Elder, Richard Bruce
Richard Bruce Elder, filmmaker, critic (b at Hawkesbury, Ont 12 June 1947). Internationally recognized for his avant-garde films and his writing on film, Canadian philosophy and computer technology, Elder studied film at Ryerson and the University Film Study Centre after graduating from the University of Toronto with an MA (philosophy) in 1970.His Barbara is a Vision of Loveliness won the 1976 Canadian Film Award for best experimental film and his autobiographical The Art of Worldly Wisdom (1979) was named Best Independent Experimental Film by the Los Angeles Critics Circle. Elder's 1857: Fool's Gold (1980) and Illuminated Texts (1982) introduced an incorporation of written texts and use of computer-generated printing and sound that would be characteristic of his later work. His 8-hour work, Lamentations (1985), and his 14-hour Consolations (Love is an Art of Time) (1987) challenged the conventional length of film screenings.

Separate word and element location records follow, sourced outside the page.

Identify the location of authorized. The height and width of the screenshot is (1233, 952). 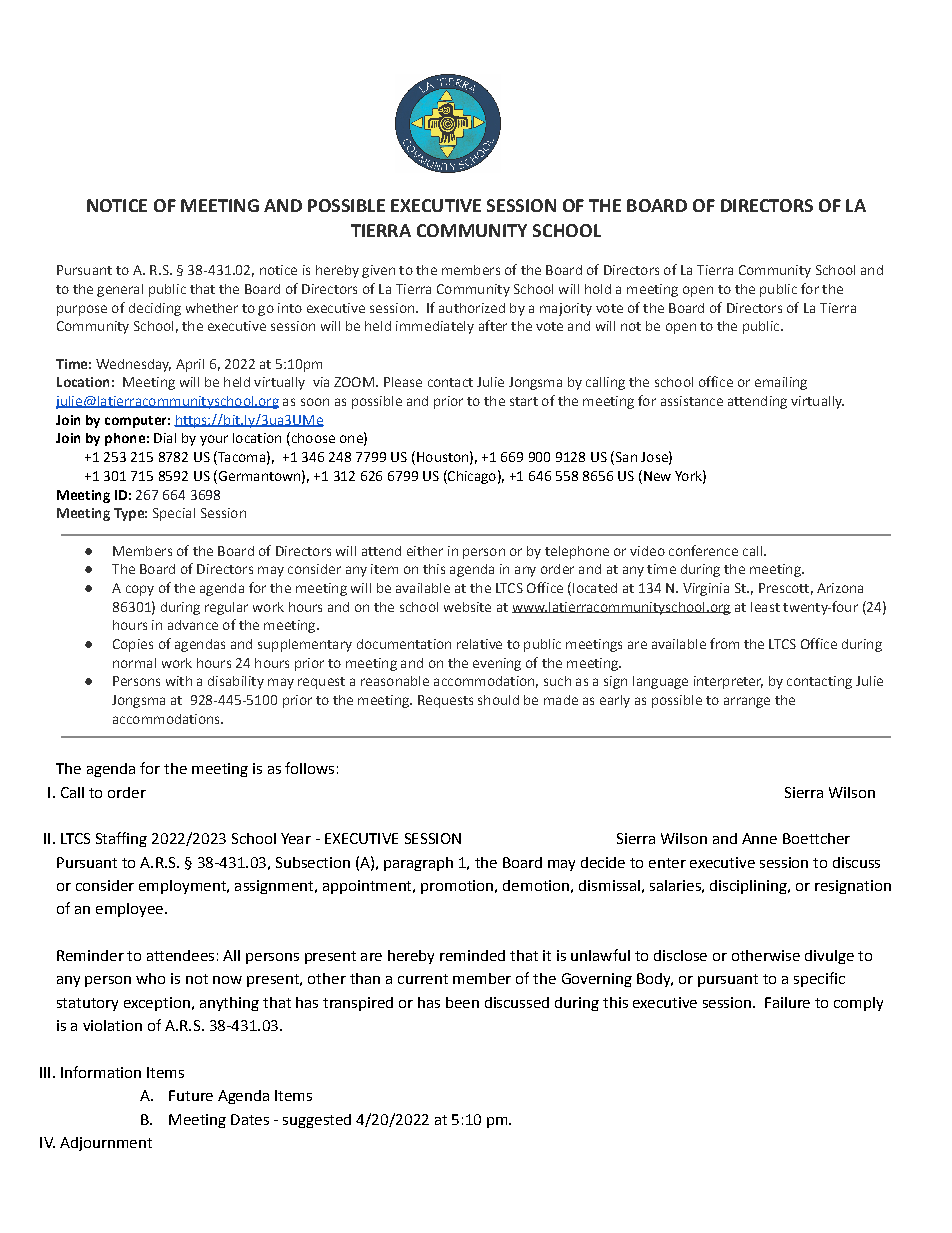
(472, 308).
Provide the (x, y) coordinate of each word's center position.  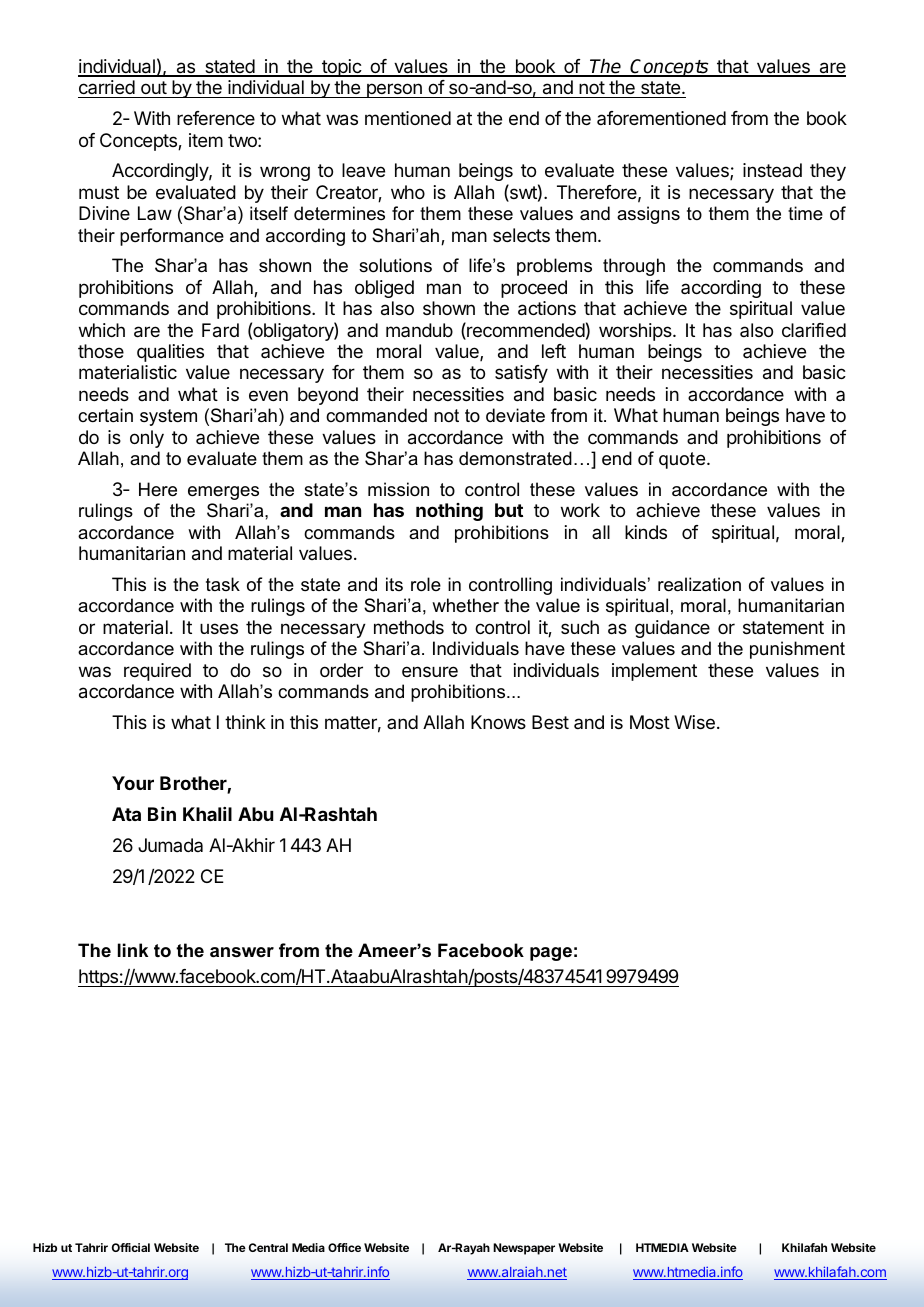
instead (772, 170)
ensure (430, 671)
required (157, 672)
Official (131, 1247)
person (394, 90)
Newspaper (524, 1249)
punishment (797, 650)
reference (216, 118)
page (551, 954)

In the 1990s, Elder embarked upon the project of consolidating his previous films and his ongoing work - Flesh Angels (1990), Newton and Me (1990), Azure Serene (1992), Exultations: In Light of the Great Giving (1993), Burying the Dead Into the Light (1993) and Et Resurrectus Est (1994) - into a single 40-hour program entitled The Book of All the Dead. The entire program was screened in 1995 in New York at the Anthology Film Archives, at the 1996 Senzatitolo in Trento, Italy, and in Toronto at Images 97. Other work includes A Man Whose Life Was Full of Woe Has Been Surprised by Joy (1997), Crack, Brutal, Grief (2001) and Infunde Lumen Cordibus (2003).
Elder's many writings are highlighted by his much discussed manifesto, "The Cinema We Need" (1985), and his book Image and Identity; Reflections on Canadian Film and Culture (1989). Other studies have been monographs on the American avant-garde cinema, A Body of Vision: The Image of the Body in Recent Film and Poetry and The Films of Stan Brakhage. In his career as a professor at RYERSON UNIVERSITY, Elder has mentored and profoundly influenced a generation of filmmakers. In 2007, Richard Bruce Elder received a GOVERNOR GENERAL'S AWARD in visual and media arts.